▶ **EXTRACTED TEXT**

Parallel processing of a large .csv file in Python

Question

I'm processing large CSV files (on the order of several GBs with 10M lines) using a Python script.

The files have different row lengths, and cannot be loaded fully into memory for analysis.

Each line is handled separately by a function in my script. It takes about 20 minutes to analyze one file, and it appears disk access speed is not an issue, but rather processing/function calls.

The code looks something like this (very straightforward). The actual code uses a Class structure, but this is similar:

csvReader = csv.reader(open("file","r")
for row in csvReader:
   handleRow(row, dataStructure)

Given the calculation requires a shared data structure, what would be the best way to run the analysis in parallel in Python utilizing multiple cores?

In general, how do I read multiple lines at once from a .csv in Python to transfer to a thread/process? Looping with for over the rows doesn't sound very efficient.

▶ **DATASET EXTRACT**
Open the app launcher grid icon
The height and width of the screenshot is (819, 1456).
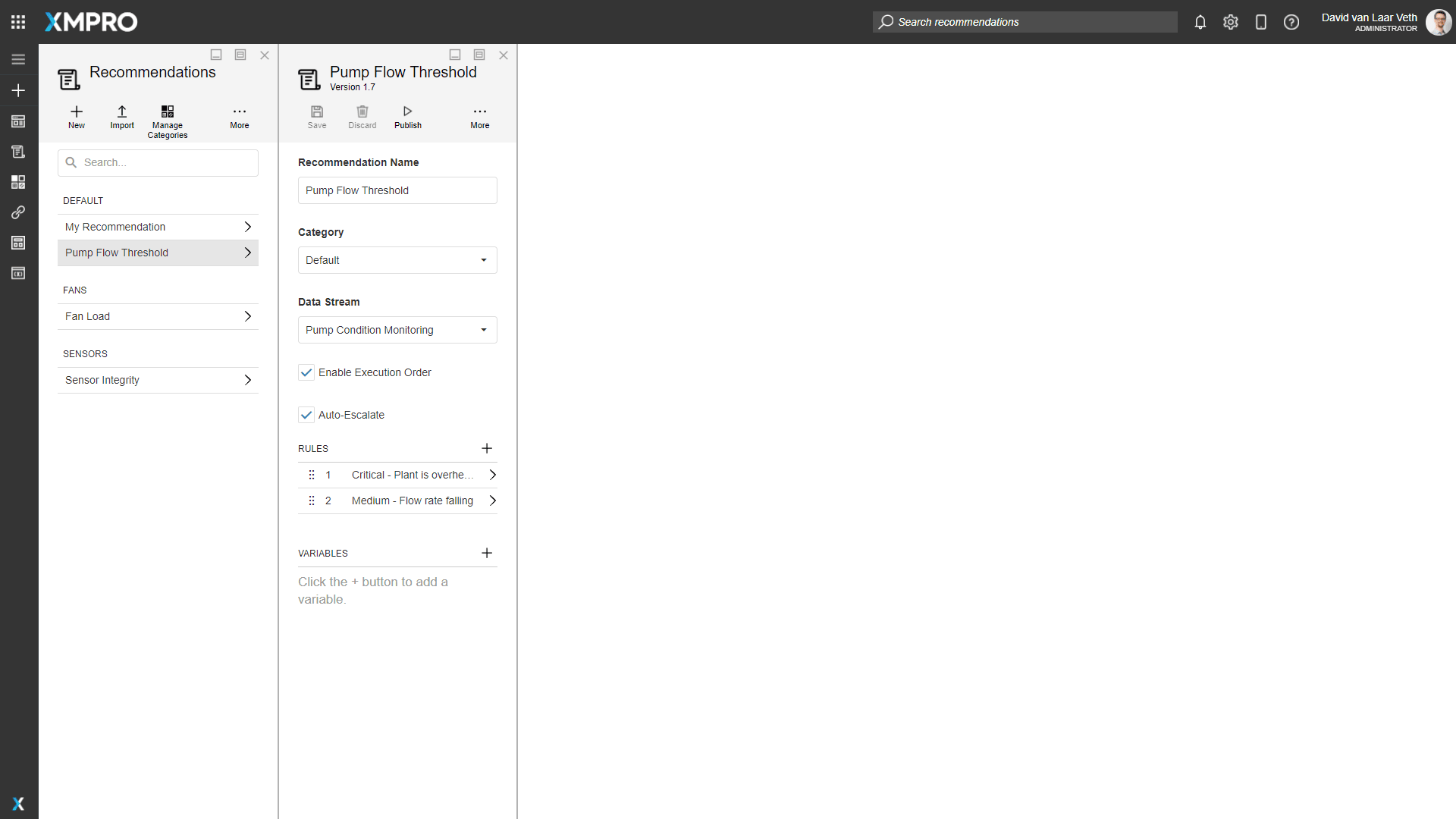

* * *

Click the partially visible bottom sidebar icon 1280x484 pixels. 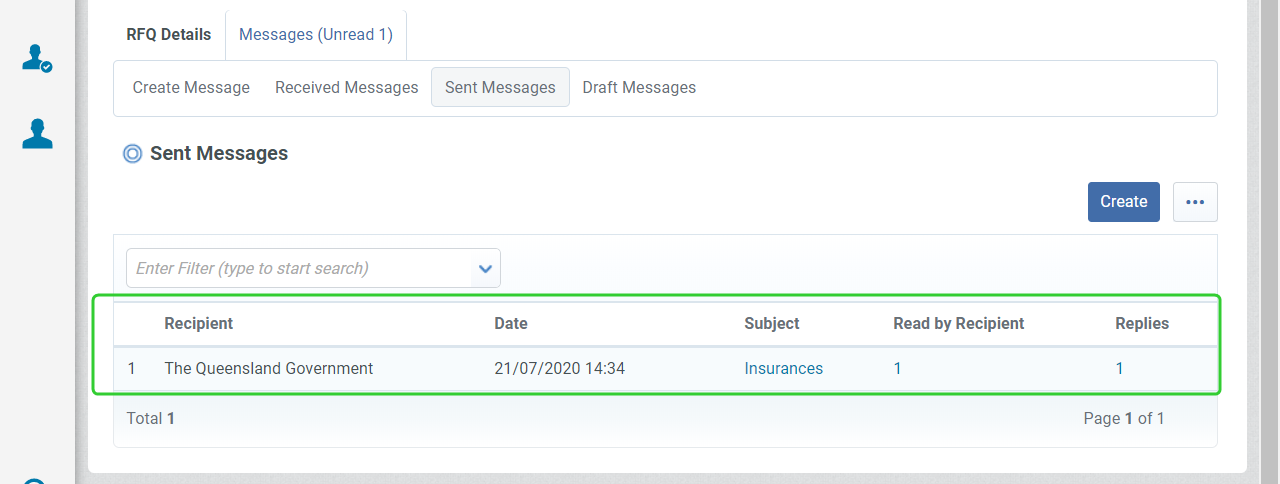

▶ **TASK REQUIREMENTS**
A) Rewrite everything in the CSV processing question from "I'm processing large" down to "memory for analysis.", swapping "memory" for "RAM".
B) Check each statement against the CSV processing question and answer yes or no, quoting the words that decide it: (i) every row in the files has the same length; (ii) the author suspects disk access speed is the main bottleneck; (iii) one file takes about 20 minutes to analyze.
C) Carry the CSV processing question forward from its final sentence.

▶ **SOLVED TASKS**
A)
I'm processing large CSV files (on the order of several GBs with 10M lines) using a Python script.

The files have different row lengths, and cannot be loaded fully into RAM for analysis.

B)
(i) No: "The files have different row lengths"
(ii) No: "it appears disk access speed is not an issue, but rather processing/function calls."
(iii) Yes: "It takes about 20 minutes to analyze one file"

C)
Thanks!

Perhaps Python (because it is interpreted) might not be the right tool to deal with very large data sets? Have you considered recoding your calculation in a faster, compiled, language (Ocaml, C++, ...)? — Basile Starynkevitch, Dec 08 '11 at 00:48
I have considered it. It's a question of dev time vs. flexibility. At this time I insist on Python because it's so much faster to develop complex analysis code in it. — Ron, Dec 08 '11 at 01:01
You could also use the [fh.readlines(size)](http://docs.python.org/2/tutorial/inputoutput.html#methods-of-file-objects) method to read several MBs at a time. Then pass these blocks of lines into a thread/process. — max, Feb 11 '13 at 21:12

score 25 · Answer 1 · edited Nov 14 '17 at 14:36

This might be too late, but just for future users I'll post anyway. Another poster mentioned using multiprocessing. I can vouch for it and can go into more detail. We deal with files in the hundreds of MB/several GB every day using Python. So it's definitely up to the task. Some of files we deal with aren't CSVs, so the parsing can be fairly complex and take longer than the disk access. However, the methodology is the same no matter what file type.

You can process pieces of the large files concurrently. Here's pseudo code of how we do it:

import os, multiprocessing as mp

# process file function
def processfile(filename, start=0, stop=0):
    if start == 0 and stop == 0:
        ... process entire file...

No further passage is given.